*Problemas a resolver*
(1) De acordo com o trecho sobre o registro de imóveis, a partir de que momento o registro passa a ser eficaz?
(2) Escreva a continuação do trecho sobre o registro de imóveis, partindo da última frase apresentada.

*Trecho do documento*
Não por menos Nelson Rosenvald e Cristiano Chaves Farias, na moderna obra “Direitos Reais”, 4ª edição disciplinam:
“O registro do título translativo é indispensável á aquisição da propriedade imobiliária inter vivos. Portanto, no período que medeia a outorga do título aquisitivo e o registro, o alienante continuará a ser havido como dono da coisa (art.1245, §1º, do CC). Sabe-se que o registro é condição necessária para a produção de eficácia real ao negócio jurídico dispositivo imobiliário, conferindo ao novo titular a legitimação e o poder para dispor do direito subjetivo. O título se prende ao plano da validade; o registro ao da eficácia. A propriedade se constitui inter vivos neste instante, eis que na fase anterior só se cogite da relação obrigacional (fls. 243)
Restaria ao devedor, pois, indenizar os contratantes sem qualquer prejuízo ao do direito do Estado credor, vez que inexistente direito real na hipótese.
Ora, relação obrigacional não gera ônus real, como pacifico.
Daí, também, o mesmo Código Civil dedicar, então, toda uma seção á determinação da necessidade do registro, lá restando consignado:
Da Aquisição pelo Registro do Título
Art. 1.245. Transfere-se entre vivos a propriedade mediante o registro do título translativo no Registro de Imóveis.
§ 1o Enquanto não se registrar o título translativo, o alienante continua a ser havido como dono do imóvel.
§ 2o Enquanto não se promover, por meio de ação própria, a decretação de invalidade do registro, e o respectivo cancelamento, o adquirente continua a ser havido como dono do imóvel.
Art. 1.246. O registro é eficaz desde o momento em que se apresentar o título ao oficial do registro, e este o prenotar no protocolo.
Art. 1.247. Se o teor do registro não exprimir a verdade, poderá o interessado reclamar que se retifique ou anule.
Parágrafo único. Cancelado o registro, poderá o proprietário reivindicar o imóvel, independentemente da boa-fé ou do título do terceiro adquirente.
Assim, não há qualquer propriedade transferida com o negócio jurídico não adequadamente averbado em cartório próprio, razão pela qual não há falar em adquirente, muito menos de boa fé.

*Dados brutos*

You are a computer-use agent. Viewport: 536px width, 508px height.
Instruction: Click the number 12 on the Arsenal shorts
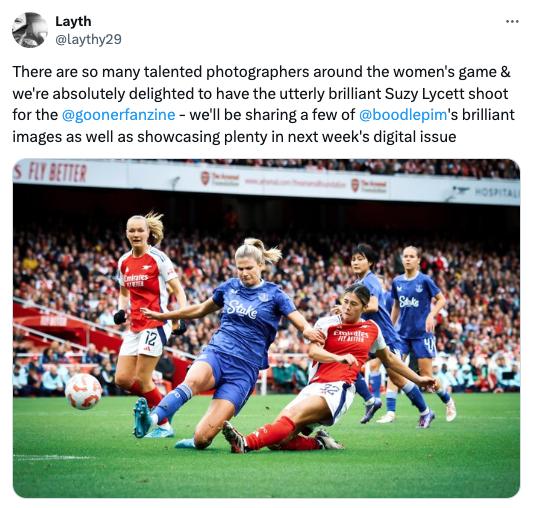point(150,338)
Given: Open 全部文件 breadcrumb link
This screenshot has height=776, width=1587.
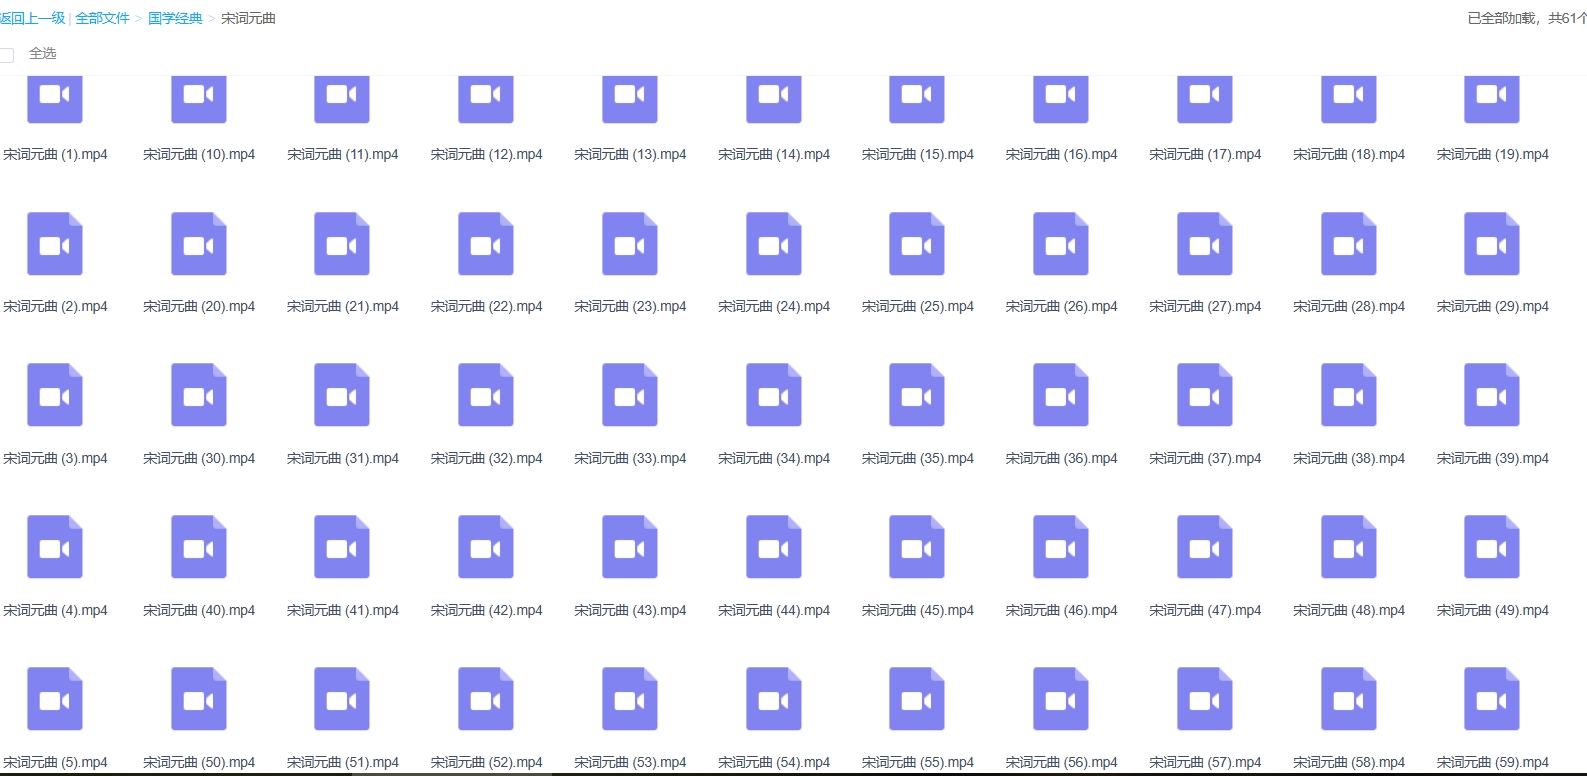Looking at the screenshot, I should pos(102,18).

*Resultados por tarefa*
(1) Desde o momento em que se apresentar o título ao oficial do registro e este o prenotar no protocolo.

(2)
Ora, qual alienação existira em hipóteses como tal?
Poder-se-ia, neste momento, cogitar-se da utilização da exceção prevista no citado art. 1227.
Talvez imaginando que a propriedade poderia ser transferida nos autos sem o registro, por alguma outra milagrosa razão.
Neste ponto, porém, impede qualquer pretensão “fugitiva de responsabilidade” a lição dos renomados doutrinadores, também citados, e em mesma folha:
“O art. 1227 do código Civil faz alusão ao efeito constitutivo do registro mas, ao final do dispositivo, ressalva ‘os casos expresso neste código’. Portanto, o legislador excepciona hipóteses de registro meramente declaratórios. De fato, nos modos aquisitivos da sucessão e usucapião, o registro possui efeitos retroativos, pois o domínio do bem imóvel levado ao ofício imobiliário, mediante o formal de partilha ou pela sentença na ação de usucapião, já for adquirido ex tunc pela saisine (art. 1784,CC) ou pelo decurso da prescrição aquisitiva. Nessas duas hipóteses, o registro terá função de alterar a titularidade formal, conceder publicidade á aquisição e permitir ao adquirente dispor do bem. Destarte, a falta de registro, nos dois casos, importará em suspensão do exercício pleno do direito subjetivo”.
Evidentemente que em tais hipóteses, não se configuram as exceções.
Daí a imprescindibilidade do registro no Cartório de imóveis. Assim, inegável a propriedade do devedor. Inegável seu dever de ressarcir o erário e inegável não existir adquirente de boa fé.
Mas há mais.
Poder-se-ia, ainda, o devedor, tentar socorrer-se no disposto no art.1225, do CC/02, em especial, inciso VII:
Art. 1.225. São direitos reais:
I - a propriedade;
II - a superfície;
III - as servidões;
IV - o usufruto;
V - o uso;
VI - a habitação;
VII - o direito do promitente comprador do imóvel;
VIII - o penhor;
IX - a hipoteca;
X - a anticrese.
XI - a concessão de uso especial para fins de moradia; (Incluído pela Lei nº 11.481, de 2007)
XII - a concessão de direito real de uso. (Incluído pela Lei nº 11.481, de 2007)
Mais uma vez, porém, lhe faltará fundamento!
Mais uma vez a evasiva não encontrará apoio no ordenamento jurídico.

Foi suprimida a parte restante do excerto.